The COVID-19 pandemic has had a massive impact on the world and has caused some significant changes in the way we all live our lives. As unfortunate of an event as this is, it is great to see a wealth of publicly available data on a global scale relating to the pandemic.

I found the two most interesting parts of this tutorial to be the choropleth map and machine learning process. Being able to see the progression of the virus using the slider on the map was super fascinating. I also found the process of finding other datasets to be used in combination with the covid one for the machine learning algorithm to be interesting as well. I was especially intrigued by the correlation we saw between political affiliation and percentage rates of COVID-19 in each state.

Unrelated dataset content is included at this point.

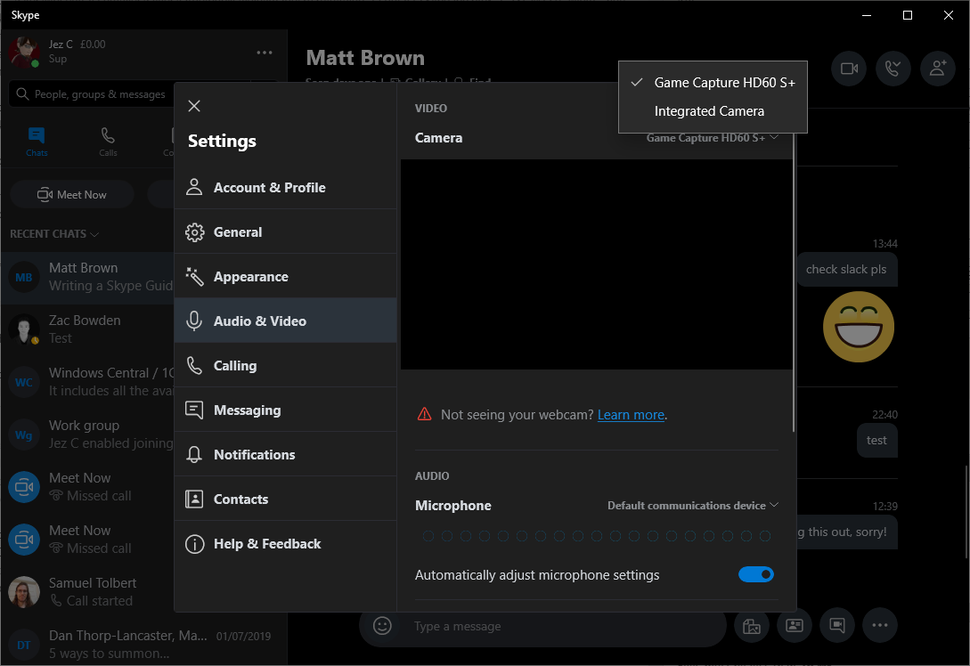
Task: Open more options next to Jez C profile
Action: [264, 52]
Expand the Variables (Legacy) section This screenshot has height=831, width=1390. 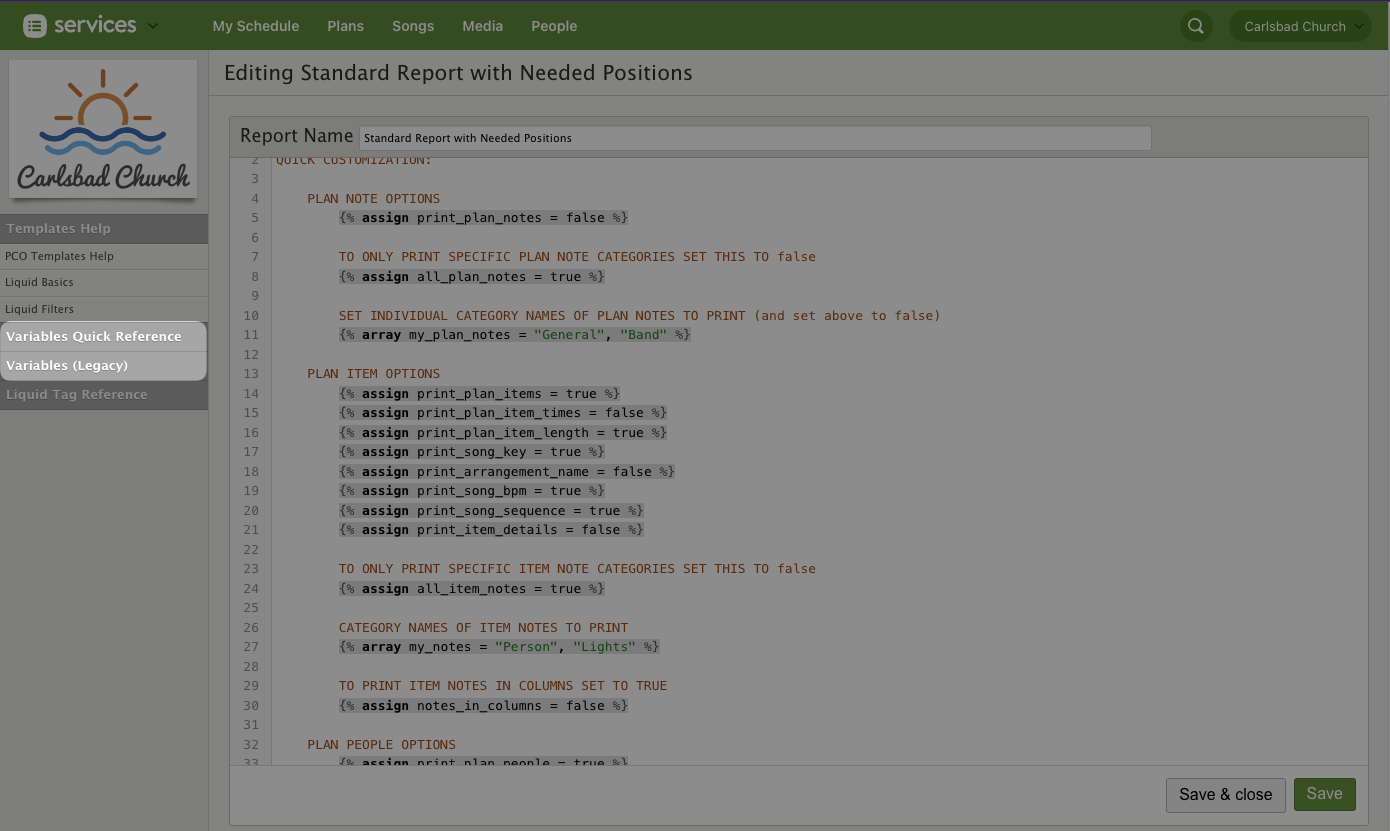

Utilizing the libraries and tools available for free within python, we can manipulate and analyze this data to learn some really cool and interesting things about how this virus has affected different countries and states/provinces within those countries. It will be really interesting to see how the results of this analysis change over time as more data becomes available, especially as more and more vaccines are becoming available. Additionally, while this tutorial covers a lot of the analysis you can do with this dataset, there are certainly many ways in which you could expand and further analyze the data to learn even more about COVID-19's affects on the world around us. Utilizing this data in combination with other publicly available datasets can result in an even more thorough and detailed understanding of this pandemic and its effects.